When Uber launched its hail service, the company was more of a pariah than a partner in the taxi industry. About 12 years later, it seems to be the last one.
Uber announced a multi-year partnership with Los Angeles Yellow Cab and its five partner taxi fleets in Southern California on Tuesday. As part of the agreement, taxi drivers will have access to Uber ride referrals in Los Angeles, Orange and San Diego counties. And the partnership is extensive; six taxi fleets with around 1,200 vehicles are covered by the agreement.
This means that a passenger using the Uber app can ask a taxi driver to pick him up. The price is still indicated in advance, and passengers have the opportunity to refuse departure by taxi.
The partnership comes a year after Uber announced pilot programs with taxi companies in New York and San Francisco. The results were positive enough for Uber to expand the taxi partnership to other markets.
The question that many may have is why? Or what has changed?

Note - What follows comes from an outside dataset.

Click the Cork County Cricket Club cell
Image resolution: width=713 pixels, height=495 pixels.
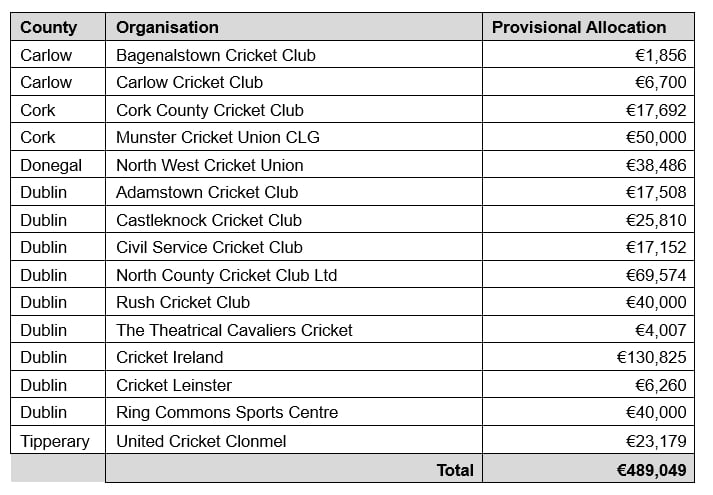(209, 110)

It’s complicated, but as with most things, the focus is on money.
William Rouse, CEO of Taxi Operations, called it a win-win situation for drivers and passengers, noting that if the recovery from the pandemic continues, it will have a positive impact on driver owners.

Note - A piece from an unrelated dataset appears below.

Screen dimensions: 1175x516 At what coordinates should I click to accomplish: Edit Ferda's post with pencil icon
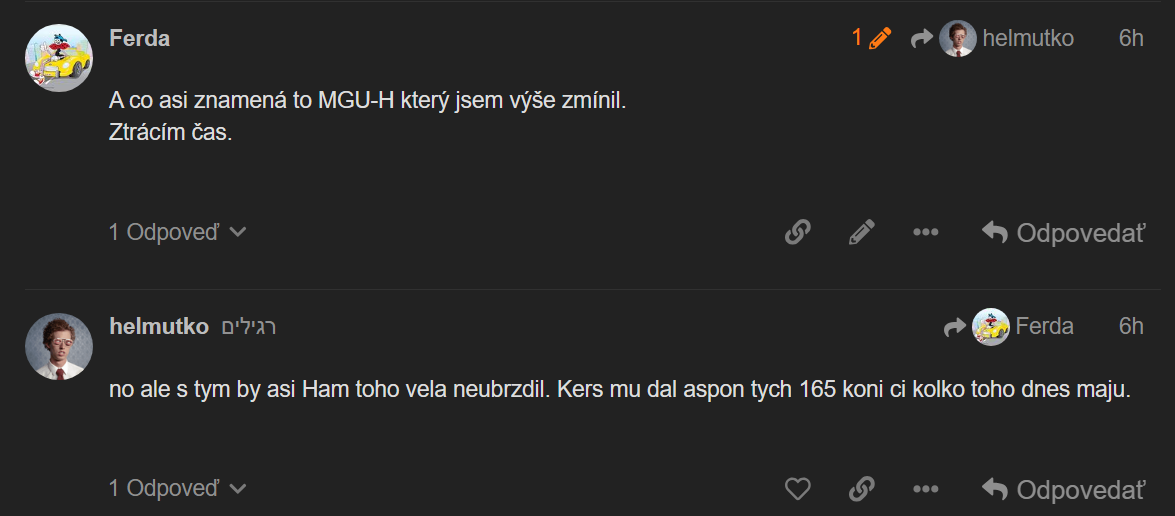(x=861, y=233)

“Drivers no longer have to worry about finding an off-peak fare or getting a call back to the city when they are in the suburbs,” he said.
The comments are in sharp contrast to the barbs and litigation between Uber and the taxi industry in 2012.
Uber has set itself the task of revolutionizing the taxi industry, and in many ways. The value of medallions, a transferable license used in several major U.S. cities that allows a taxi driver to operate, has eroded. As a result, companies that provided loans to taxi drivers seeking access to a medallion were practically eliminated – many of them were considered predatory.
And Uber and other hailing companies like Lyft have successfully gained market share for taxis until they have become a dominant service in many cities. But Uber needs to keep growing; and adding more drivers is the key to that plan. With this partnership with the taxi fleet, the private transport company’s technology now goes far beyond its application and permeates the taxi ecosystem. An Uber spokesman said: “Our ambitions are to extend our technology to everyone and make Uber rides available to all taxi drivers.”
Taxi drivers also benefited from the transfer of new trips, according to an analysis by the San Francisco Municipal Transportation Authority.
The agency approved an amendment in April 2022 that allowed taxi customers to book a taxi ride through third-party e-taxi apps like Uber and pay a flat rate in advance. This program was launched in November 2022. The agency noted that from the first to the second quarter of 2023, the share increased by 37% to 378 taxi drivers.
Drivers who took rides through the Uber app earned 23.8 percent more monthly fare revenue than drivers who did not take such rides, the agency said in its analysis. These taxi drivers earned an average of $ 1,430 per month on these trips, and this, according to the data, increased by 60 percent from the first quarter ($ 1,093) to the second quarter ($ 1,767).